**What to work on**:
Using the entries that follow, give the number of lines containing the string "page". Write nothing besides that number.
Segment Start: Source material
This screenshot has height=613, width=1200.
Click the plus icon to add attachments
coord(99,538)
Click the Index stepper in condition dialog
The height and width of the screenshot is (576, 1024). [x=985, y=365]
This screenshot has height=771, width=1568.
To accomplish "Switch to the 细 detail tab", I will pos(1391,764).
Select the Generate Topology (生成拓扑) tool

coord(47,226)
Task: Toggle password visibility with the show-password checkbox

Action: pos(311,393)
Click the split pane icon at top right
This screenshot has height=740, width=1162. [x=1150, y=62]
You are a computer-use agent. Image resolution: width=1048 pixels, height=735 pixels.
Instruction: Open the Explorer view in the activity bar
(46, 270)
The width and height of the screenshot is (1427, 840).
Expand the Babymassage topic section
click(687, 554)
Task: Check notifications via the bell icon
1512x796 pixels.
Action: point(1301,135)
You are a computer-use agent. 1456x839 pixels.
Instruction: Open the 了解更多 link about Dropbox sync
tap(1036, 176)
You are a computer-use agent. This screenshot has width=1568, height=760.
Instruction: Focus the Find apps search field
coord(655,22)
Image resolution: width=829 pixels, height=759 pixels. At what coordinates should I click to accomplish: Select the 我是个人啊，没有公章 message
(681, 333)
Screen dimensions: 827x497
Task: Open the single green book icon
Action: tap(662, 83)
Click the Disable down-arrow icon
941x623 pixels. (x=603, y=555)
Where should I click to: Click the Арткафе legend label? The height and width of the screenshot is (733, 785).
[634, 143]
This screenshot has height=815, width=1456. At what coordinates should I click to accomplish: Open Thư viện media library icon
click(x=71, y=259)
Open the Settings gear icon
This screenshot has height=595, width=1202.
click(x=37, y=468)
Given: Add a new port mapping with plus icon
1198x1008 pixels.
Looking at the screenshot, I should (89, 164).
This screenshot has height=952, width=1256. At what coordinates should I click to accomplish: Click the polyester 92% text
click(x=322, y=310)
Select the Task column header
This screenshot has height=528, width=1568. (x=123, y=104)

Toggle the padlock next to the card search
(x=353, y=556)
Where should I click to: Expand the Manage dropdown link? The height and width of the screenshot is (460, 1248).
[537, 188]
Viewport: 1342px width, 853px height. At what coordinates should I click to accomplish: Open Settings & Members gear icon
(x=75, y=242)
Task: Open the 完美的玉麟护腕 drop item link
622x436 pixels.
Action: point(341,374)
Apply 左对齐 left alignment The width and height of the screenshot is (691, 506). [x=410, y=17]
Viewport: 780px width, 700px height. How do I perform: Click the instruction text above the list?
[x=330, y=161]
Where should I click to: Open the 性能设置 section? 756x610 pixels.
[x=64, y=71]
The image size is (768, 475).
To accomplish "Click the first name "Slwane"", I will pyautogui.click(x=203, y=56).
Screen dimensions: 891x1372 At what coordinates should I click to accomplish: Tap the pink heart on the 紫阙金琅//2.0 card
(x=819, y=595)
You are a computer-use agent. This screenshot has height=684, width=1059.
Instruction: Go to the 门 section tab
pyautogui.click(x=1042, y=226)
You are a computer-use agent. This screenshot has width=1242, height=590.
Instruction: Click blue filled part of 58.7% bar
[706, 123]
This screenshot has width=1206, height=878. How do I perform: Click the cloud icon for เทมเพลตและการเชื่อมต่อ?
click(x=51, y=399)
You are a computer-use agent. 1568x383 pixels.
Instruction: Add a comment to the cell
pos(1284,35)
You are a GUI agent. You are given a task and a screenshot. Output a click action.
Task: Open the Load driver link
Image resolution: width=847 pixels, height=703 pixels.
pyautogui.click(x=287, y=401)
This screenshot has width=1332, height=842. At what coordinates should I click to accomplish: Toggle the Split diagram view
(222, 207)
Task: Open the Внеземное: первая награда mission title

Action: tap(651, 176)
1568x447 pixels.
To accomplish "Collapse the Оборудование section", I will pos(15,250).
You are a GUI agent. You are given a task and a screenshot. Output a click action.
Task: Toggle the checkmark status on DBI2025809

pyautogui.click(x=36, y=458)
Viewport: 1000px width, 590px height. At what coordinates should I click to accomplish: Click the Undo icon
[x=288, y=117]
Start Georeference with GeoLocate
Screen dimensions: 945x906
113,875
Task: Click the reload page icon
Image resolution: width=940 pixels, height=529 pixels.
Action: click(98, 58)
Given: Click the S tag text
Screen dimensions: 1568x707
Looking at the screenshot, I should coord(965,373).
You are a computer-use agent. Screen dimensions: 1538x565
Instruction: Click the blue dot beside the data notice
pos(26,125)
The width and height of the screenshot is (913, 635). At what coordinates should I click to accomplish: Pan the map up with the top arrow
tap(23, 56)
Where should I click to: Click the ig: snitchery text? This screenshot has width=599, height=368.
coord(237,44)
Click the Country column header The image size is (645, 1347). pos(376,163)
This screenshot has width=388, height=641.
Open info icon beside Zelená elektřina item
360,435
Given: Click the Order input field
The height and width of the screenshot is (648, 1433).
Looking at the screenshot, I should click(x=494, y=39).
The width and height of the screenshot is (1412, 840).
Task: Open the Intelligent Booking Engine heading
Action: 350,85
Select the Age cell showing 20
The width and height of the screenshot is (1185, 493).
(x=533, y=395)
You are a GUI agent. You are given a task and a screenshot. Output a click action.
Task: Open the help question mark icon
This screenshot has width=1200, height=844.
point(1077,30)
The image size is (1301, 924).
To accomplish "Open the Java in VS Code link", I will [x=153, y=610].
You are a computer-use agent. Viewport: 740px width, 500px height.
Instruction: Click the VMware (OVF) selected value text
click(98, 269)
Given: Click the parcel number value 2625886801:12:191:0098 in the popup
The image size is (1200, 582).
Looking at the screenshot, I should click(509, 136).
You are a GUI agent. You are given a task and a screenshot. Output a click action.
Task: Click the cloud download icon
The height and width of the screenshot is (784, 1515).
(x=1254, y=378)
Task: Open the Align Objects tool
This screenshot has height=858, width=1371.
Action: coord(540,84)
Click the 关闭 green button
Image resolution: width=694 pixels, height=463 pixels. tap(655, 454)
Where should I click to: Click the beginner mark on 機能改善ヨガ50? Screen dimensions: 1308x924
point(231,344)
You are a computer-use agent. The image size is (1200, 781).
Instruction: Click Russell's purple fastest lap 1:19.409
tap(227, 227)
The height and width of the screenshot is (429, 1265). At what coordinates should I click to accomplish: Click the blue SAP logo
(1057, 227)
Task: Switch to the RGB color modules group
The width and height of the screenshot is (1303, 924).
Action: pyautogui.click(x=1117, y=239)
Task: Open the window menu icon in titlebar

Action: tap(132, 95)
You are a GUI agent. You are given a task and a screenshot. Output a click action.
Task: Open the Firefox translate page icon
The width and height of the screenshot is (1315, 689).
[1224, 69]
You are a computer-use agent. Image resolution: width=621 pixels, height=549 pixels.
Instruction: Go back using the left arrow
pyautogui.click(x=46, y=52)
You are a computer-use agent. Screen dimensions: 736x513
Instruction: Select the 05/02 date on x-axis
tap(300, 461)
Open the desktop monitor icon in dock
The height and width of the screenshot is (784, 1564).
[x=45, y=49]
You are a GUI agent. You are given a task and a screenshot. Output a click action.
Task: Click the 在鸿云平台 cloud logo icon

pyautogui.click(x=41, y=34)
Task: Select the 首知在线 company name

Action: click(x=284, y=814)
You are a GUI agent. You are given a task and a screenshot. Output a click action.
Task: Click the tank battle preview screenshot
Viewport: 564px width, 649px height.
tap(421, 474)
Segment End: Source material
**Reply to the exercise**:
2